Introduction
The intention of this paper is to explain some features of the CLR as a basis to understand the basics of interoperation. This paper will reference some key system symbol components in order to explain how the System.Runtime.InteropServices
namespace contains methods that are used to enable a C# program to call a native system function contained in a raw C DLL. This feature is called P/Invoke, for platform invoke.
The Common Language Runtime (CLR) is actually a classic COM server contained within a DLL. It functions as the core component of the .NET Framework. An instance of the CLR is an implementation of the Common Language Infrastructure (CLI) specification that executes code inside the bounds of a well-bounded Common Type System. A .NET language like C# or VB.NET is a language whose compiler targets the CLR and whose code emits metadata and IL code. The compiling of several source code files results in a managed module called a Portable Executable. An assembly is unit of deployment, and derives from combined managed modules. This module system reflects the strengths of the .NET Framework, as the Portable Executable is based on the UNIX-founded Common Object File Format (COFF).
It is operational to integrate with other languages on multiple platforms. Similar to the Java Virtual Machine, the CLR is a virtual execution environment. That is, the CLR is actually a system program, and the architecture of the .NET Framework is an underlying infrastructure that provides an environment for a strictly-managed programming platform that uses some core services of the CLR. The CLR then performs services, of which are (but limited to)) automatic memory management using a Garbage Collection (GC) memory heap, built on top of standard Windows memory mechanisms; metadata and module conventions to control the discovery, loading, layout, and analysis of managed libraries and programs; a rich exceptions subsystem to enable programs to communicate and respond to failures in a structured manner; type verification with security checks and code access security.
Having said that, the CLR, used together with certain base classes of the .NET Framework, allows managed code to call unmanaged functions defined in native code. Further, the CLR allows interoperability with both native and legacy code. This feature is called platform invoke, or P/Invoke. An understanding of this service can lead the developer to a sharper understanding of .NET and COM Interop. Just-In-Time compiling involves compiling managed code to native code, which, in a sense, defines the physical nature of the CLR: physically, the CLR is a collection of DLLs containing sophisticated algorithms that interact with Windows via calls to various Win32 and COM APIs.

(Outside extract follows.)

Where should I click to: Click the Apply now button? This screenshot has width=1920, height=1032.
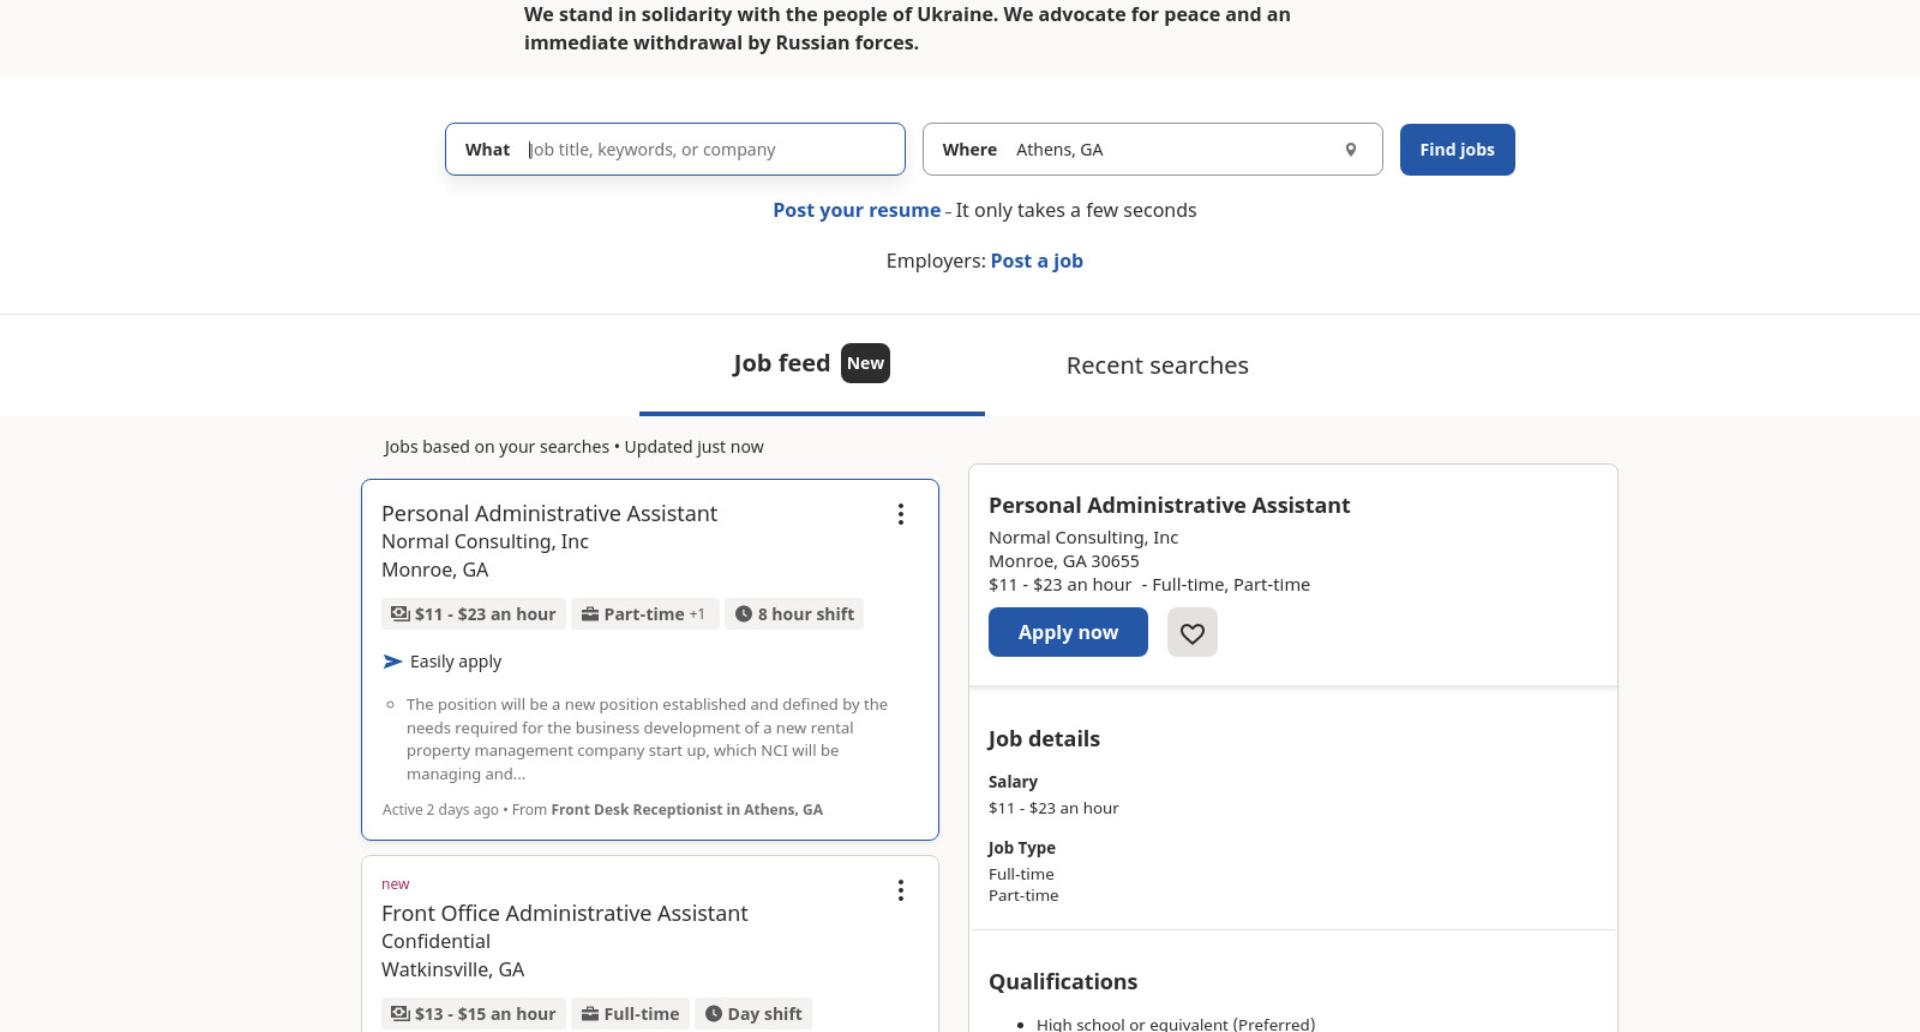tap(1068, 632)
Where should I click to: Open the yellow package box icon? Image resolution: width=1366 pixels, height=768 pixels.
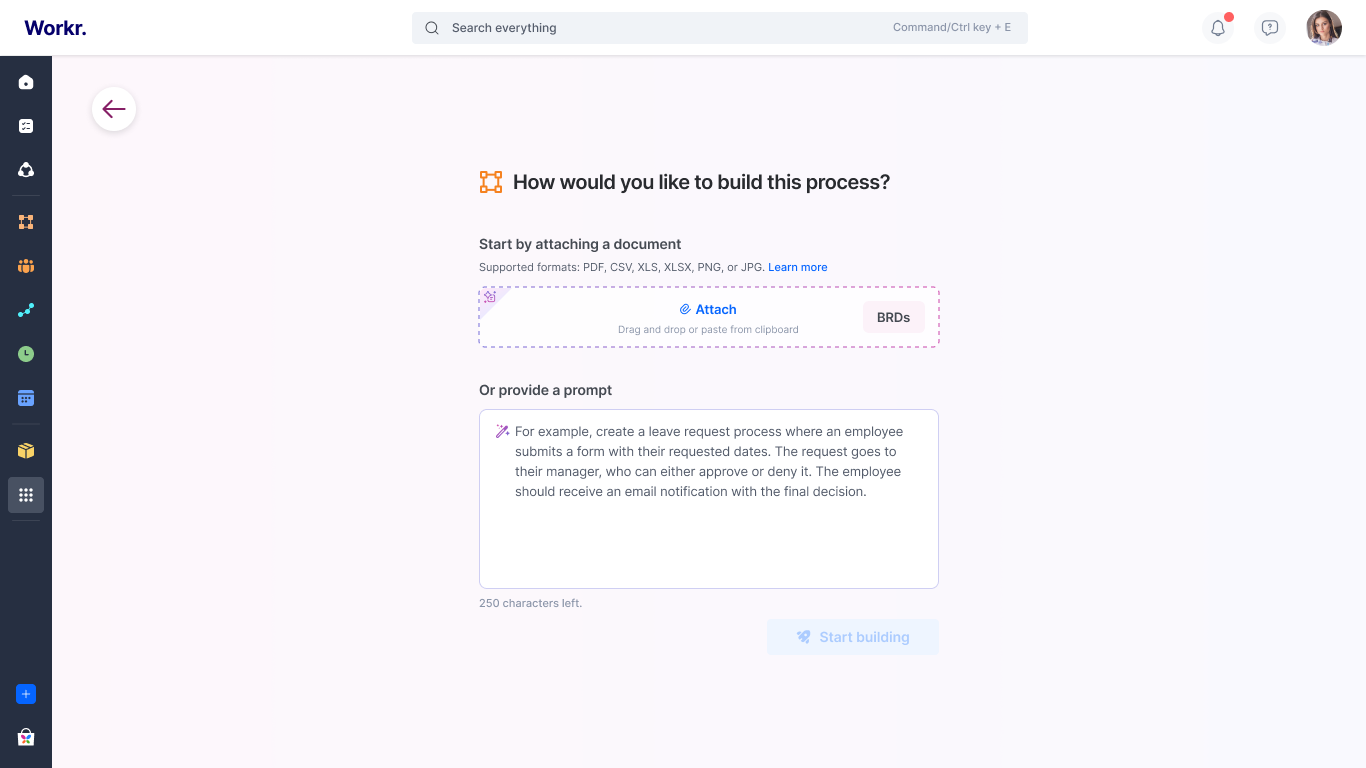click(26, 451)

Managed programs are then essentially Windows DLLs whose code bootstraps to the CLR as part of the Windows load executable sequence. Loading the CLR into a Windows process will illustrate several Windows DLLs in which each version of the CLR is published with two DLLs: mscorsvr.dll and mscorwks.dll. Neither of these DLLs are a .NET assembly, and consequently, do not contain metadata and IL code. Each process that executes one or many .NET executables will contain one of the two.
Mscorsvr.dll contains the version of the CLR specifically optimized for multi-processing machines (svr means server). Mscorwks.dll contains the version of the CLR specifically optimized for a single processing machine (wks stands for workstation). Mscorlib.dll is an assembly, and is the other main component of the .NET Framework. As an assembly, it contains implementations of every base type (class) in the .NET Framework to thus be called a class library.

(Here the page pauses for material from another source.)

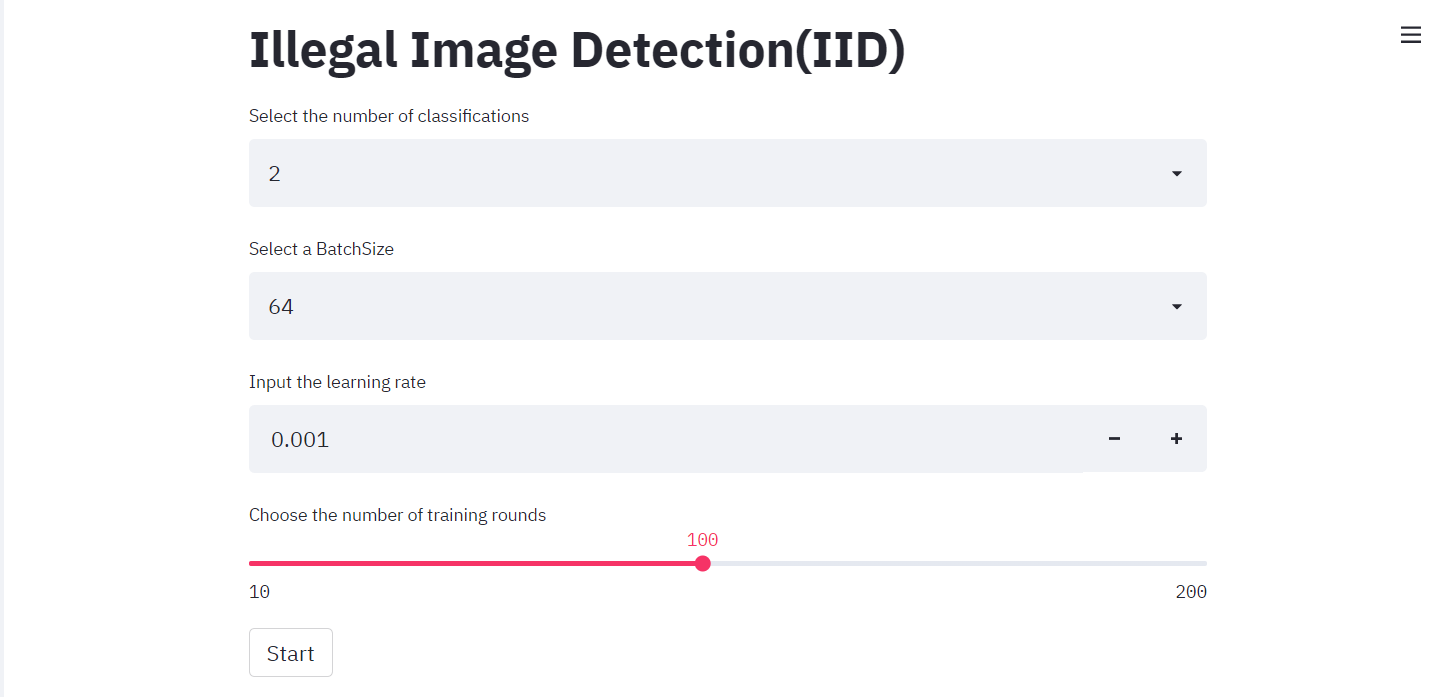The image size is (1453, 697).
Task: Click the slider's current value label 100
Action: pos(702,540)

The loading of the CLR is a process that must handled by the process itself, and involves an entity called the runtime host. Therefore, there must be some unmanaged code within the runtime host (unmanaged application) since the CLR will be handling the managed code. These pieces of unmanaged code take care of loading the CLR, configuring it, and then transferring the current thread within the process into managed code. Once the CLR is loaded, the unmanaged application that is hosting the runtime must take care of other tasks such as dealing with un-trapped exceptions. This is an important feature because an exception can be caught by a runtime host but there must be some method to handle that exception.
There are several commonly used runtime hosts (referred to in the .NET Framework documentation as unmanaged applications): Internet Explorer, the Console, and WinForms hosts. The point made here is to illustrate that interoperability is required from the start in order to load the CLR.
Once the CLR has been loaded and configured for runtime execution, the runtime host is where the executed assembly is launched and loaded into the default application domain (Appdomain). Similar to a light-weight process, an application domain functions as a unit of isolation to prevent collision with other executables within the process. A Windows process context switch will involve pre-fetching and image loading, where the shared DLLs load into to the process' address space. Each process has at least one thread of execution, and the code and data of the application is loaded into the memory-mapped file in order for the application to execute. The process then is a unit of abstraction that functions as a container for resources in order to run the application. The thread of execution within the process is the concretely defined code instruction.
Earlier, I wrote that the CLR is a classic COM server. Microsoft designed this component as a COM server contained in a DLL, and therefore was written using extraneous plumbing code to adhere to the strict identity rules and thus register itself in the system registry. The same is loaded into a Windows process that must have unmanaged code in order to load and configure it to transfer to the current thread to managed code. Platform Invoke is a service that enables managed doe to call unmanaged functions implemented in DLLs. Remember, there are system DLLs and application DLLs. P/Invoke locates an exported function and marshals its arguments (integers, strings, structures, arrays, and so on) across the interoperation boundary as needed.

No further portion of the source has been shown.